2.  Matrix Primitives

   Within Matrix there are four key primitives needed for cross-server
   communication:

   1.  Homeservers (or simply "servers"), identified as [RFC1123] Host
       Names with extensions for IPv6, which act as a namespace for
       holding Users and replicated copies of Rooms.

   2.  Rooms, identified as !localpart:example.org, consist of the
       Directed Acyclic Graph (DAG) for Events sent by Users.  The DAG
       is replicated across all Homeservers participating in that Room.
       It can be thought of as a pubsub topic with additional semantics
       to access and authenticate message history and key/value state.

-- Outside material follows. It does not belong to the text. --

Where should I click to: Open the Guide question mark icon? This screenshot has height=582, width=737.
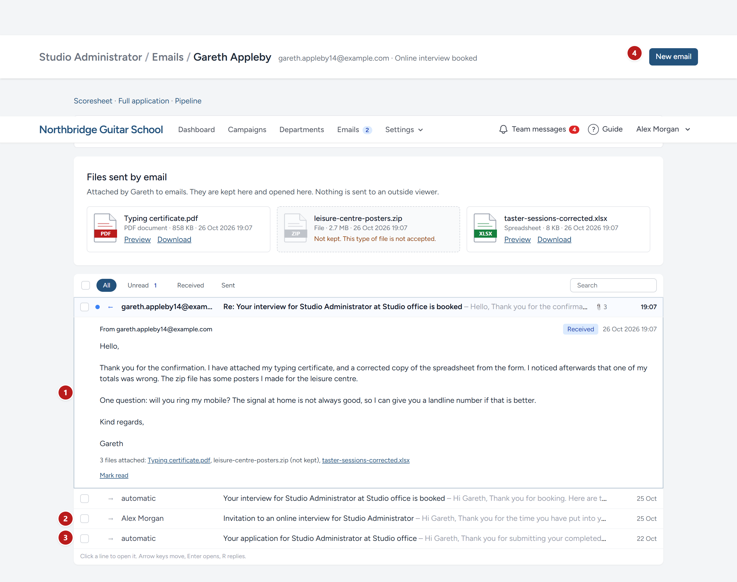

   3.  Events, identified as $base64HashOfItself, have a type
       (m.room.message or m.room.encrypted, for example) and are sent by
       Users, added to the Room (DAG) by Homeservers.  State Events are
       versioned key/value data which are pinned in the room, usually
       tracking information about the room itself (membership, room
       name, topic, etc).  State Events can be overwritten while other
       Events can not (though normal Events can be "edited" by sending a
       new Event which points to the original Event).

   4.  Users, identified as @localpart:example.org, can have multiple
       devices (logged-in sessions) to join/leave Rooms and send Events
       to those rooms.

   Other primitives do exist in Matrix, such as Devices for users,
   however they are not directly relevant to this document's purpose and
   have been excluded.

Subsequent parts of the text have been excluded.